Text excerpt:
====

# Equilateral Triangle: Height

How to find the height of an equilateral triangle: formula, 2 examples, and their solutions.

## Equilateral Triangle

### Definition

An equilateral triangle is a triangle

whose sides are all congruent.

Its interior angles are also all congruent: 60º.

## Formula

### Formula

h = [√3/2]⋅a

h: Height of an equilateral triangle

a: Side of an equilateral triangle

## Example 1

### Example

### Solution

The given triangle is an equilateral triangle.

Its side is 8.

Its height is x.

Then x = [√3/2]⋅8.

Cancel the denominator 2

and reduce 8 to, 8/2, 4.

So x = 4√3.

## Example 2

### Example

### Solution

The given triangle is an equilateral triangle.

Its side is x.

Its height is 12.

Then 12 = [√3/2]⋅x.

Switch both sides.

Multiply, the reciprocal of √3/2, 2/√3

to both sides.

Then x = 12⋅[2/√3].

Rationalize the denominator √3

by multiplying √3/√3.

12⋅2⋅√3 = 24√3

√3⋅√3 = 3

Then x = 24√3/3.

Cancel the denominator 3

and reduce the numerator to, 24/3, 8.

So x = 8√3.

====

Data supplied:
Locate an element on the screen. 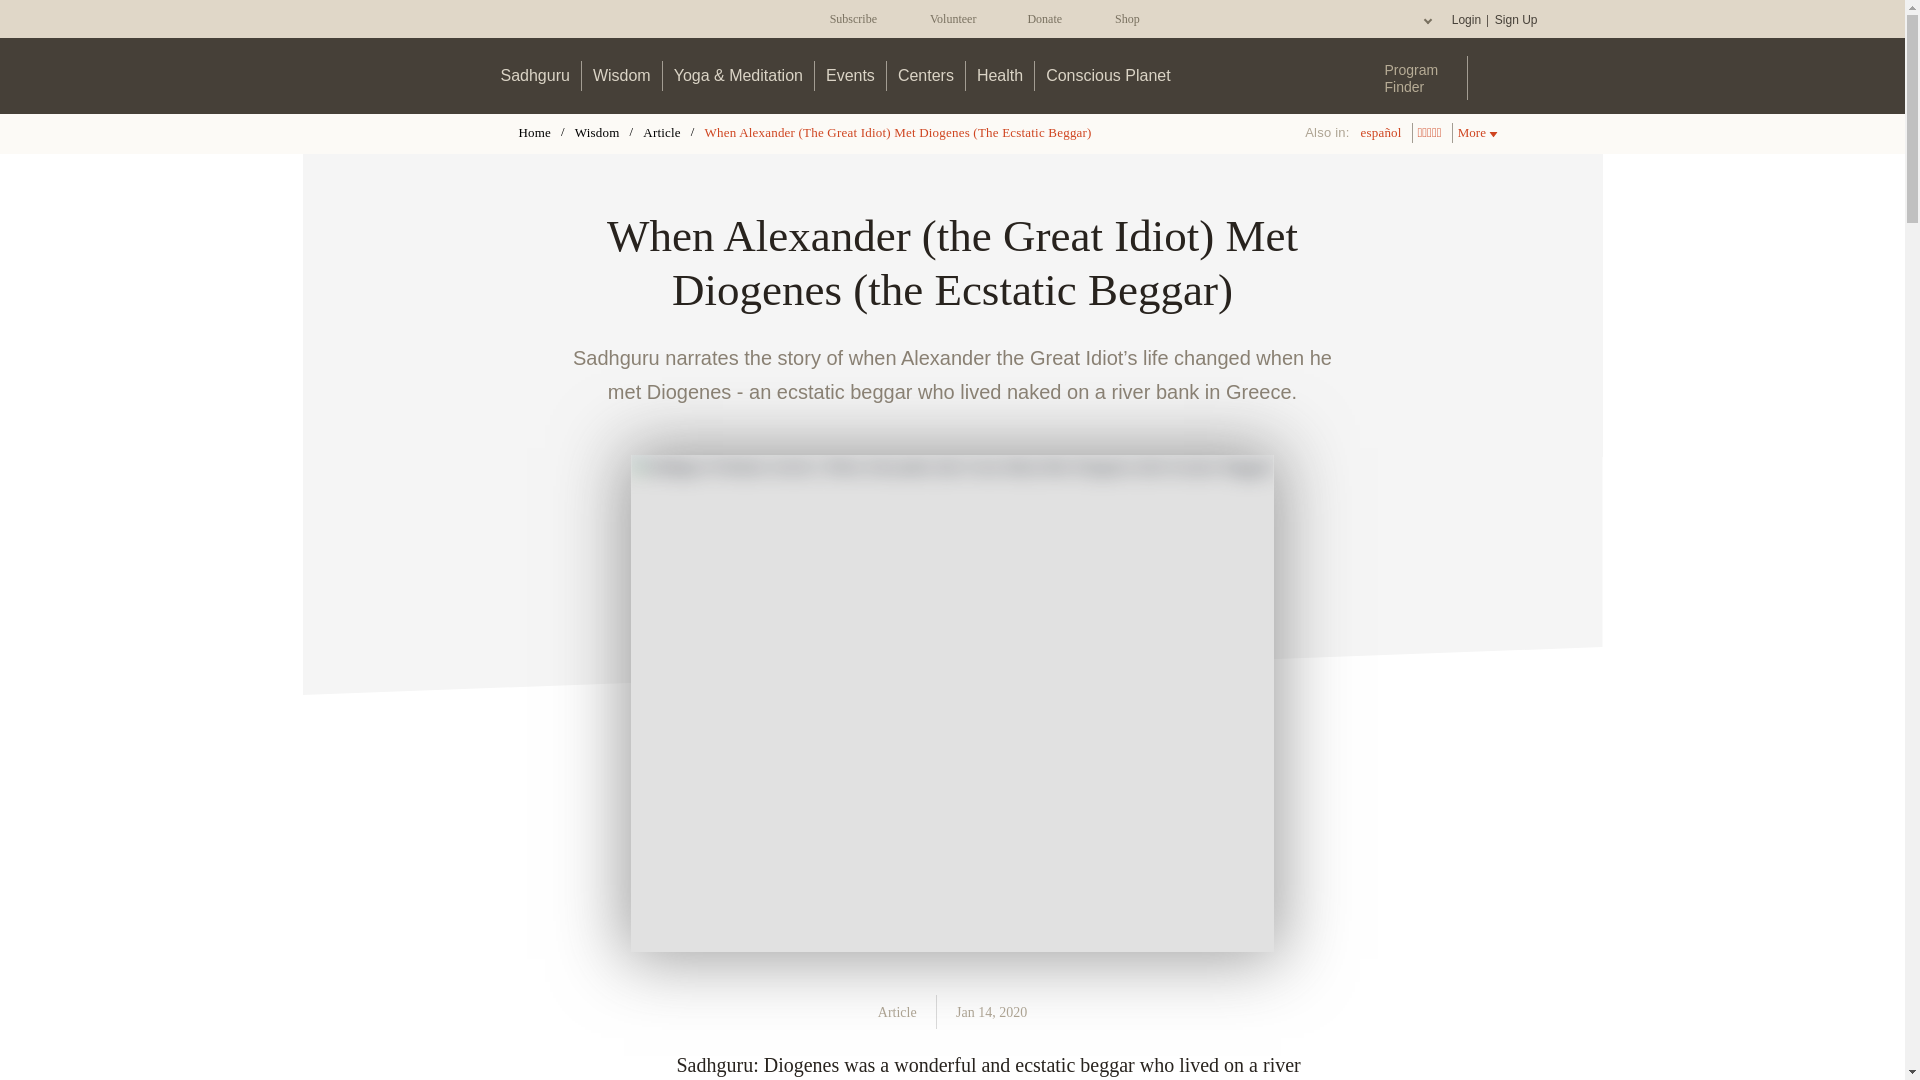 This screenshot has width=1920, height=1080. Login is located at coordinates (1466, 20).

====

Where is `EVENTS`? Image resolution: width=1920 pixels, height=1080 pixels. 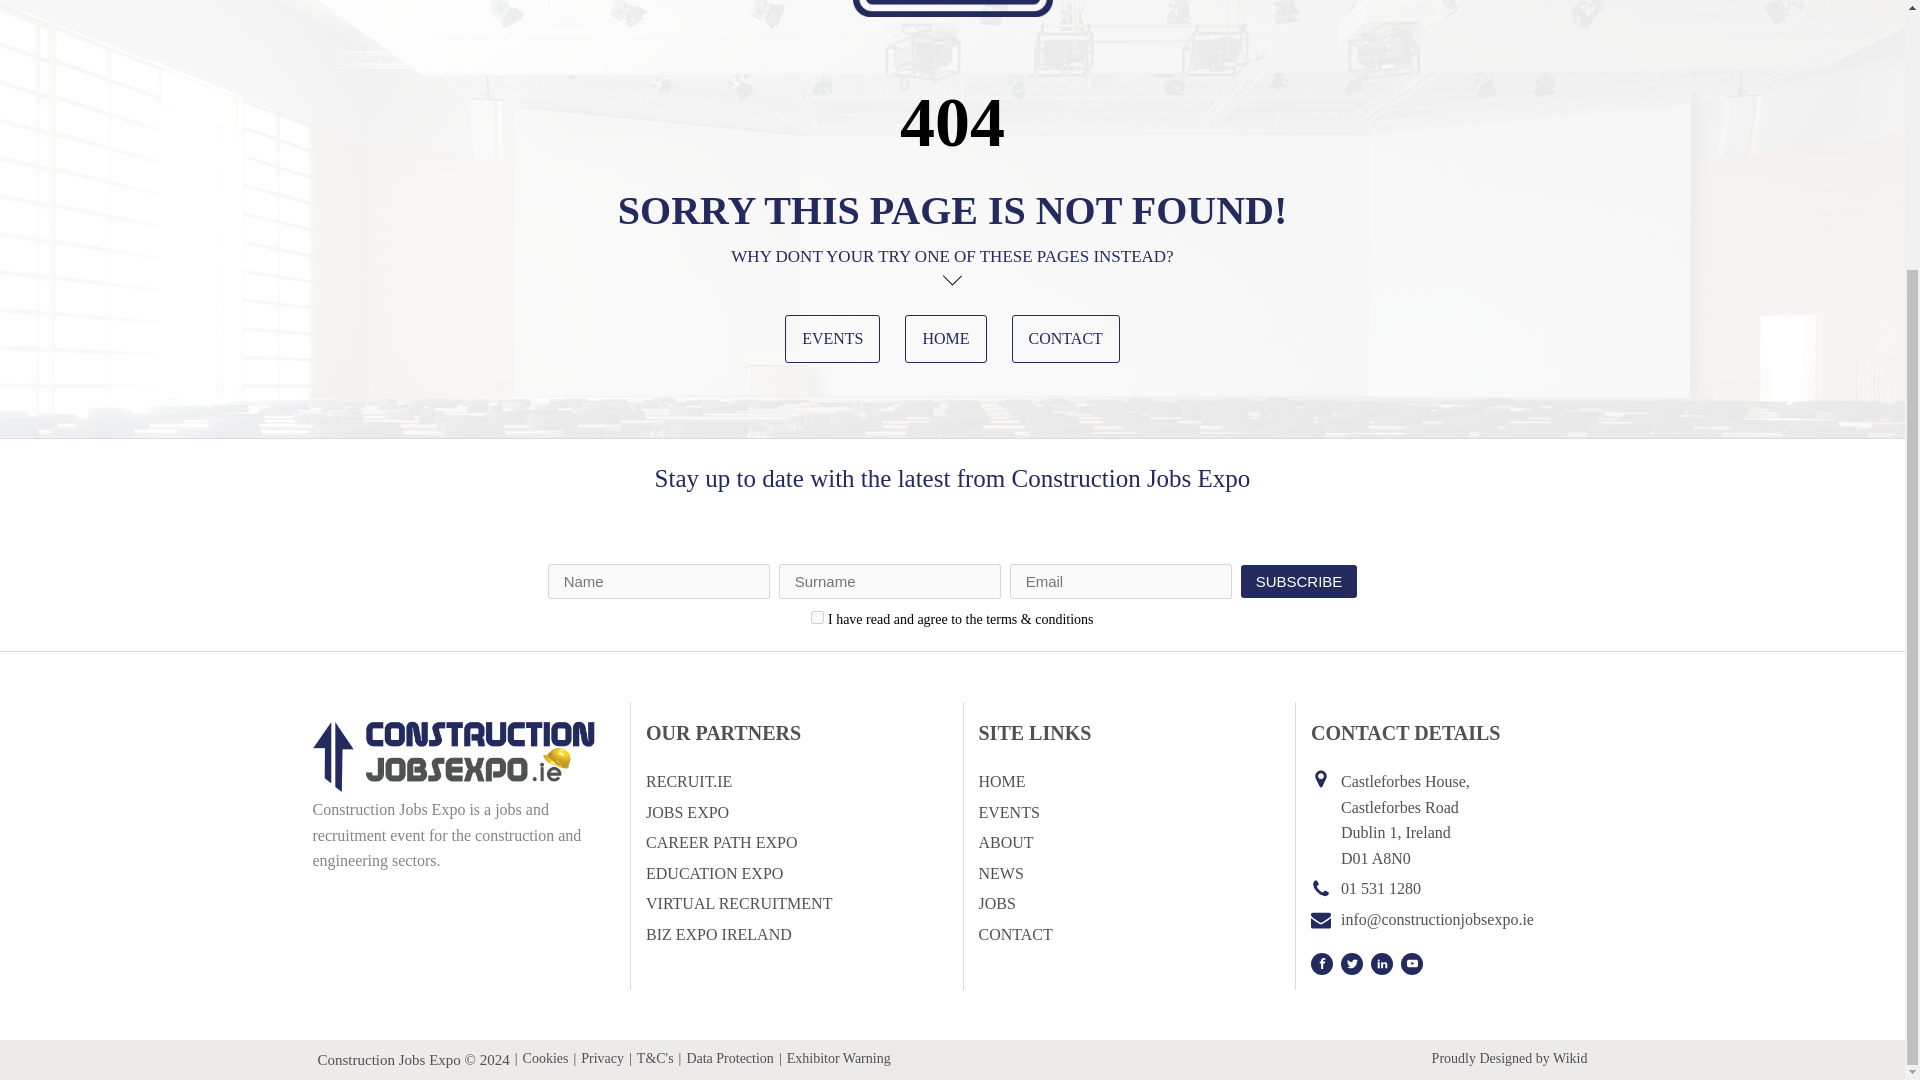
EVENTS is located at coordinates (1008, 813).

====

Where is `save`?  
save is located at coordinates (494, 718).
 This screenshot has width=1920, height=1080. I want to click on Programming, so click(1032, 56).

====

Reproduce the equilateral triangle height page above in full, word for word, with every line in its original order.

Result of this task:
# Equilateral Triangle: Height

How to find the height of an equilateral triangle: formula, 2 examples, and their solutions.

## Equilateral Triangle

### Definition

An equilateral triangle is a triangle

whose sides are all congruent.

Its interior angles are also all congruent: 60º.

## Formula

### Formula

h = [√3/2]⋅a

h: Height of an equilateral triangle

a: Side of an equilateral triangle

## Example 1

### Example

### Solution

The given triangle is an equilateral triangle.

Its side is 8.

Its height is x.

Then x = [√3/2]⋅8.

Cancel the denominator 2

and reduce 8 to, 8/2, 4.

So x = 4√3.

## Example 2

### Example

### Solution

The given triangle is an equilateral triangle.

Its side is x.

Its height is 12.

Then 12 = [√3/2]⋅x.

Switch both sides.

Multiply, the reciprocal of √3/2, 2/√3

to both sides.

Then x = 12⋅[2/√3].

Rationalize the denominator √3

by multiplying √3/√3.

12⋅2⋅√3 = 24√3

√3⋅√3 = 3

Then x = 24√3/3.

Cancel the denominator 3

and reduce the numerator to, 24/3, 8.

So x = 8√3.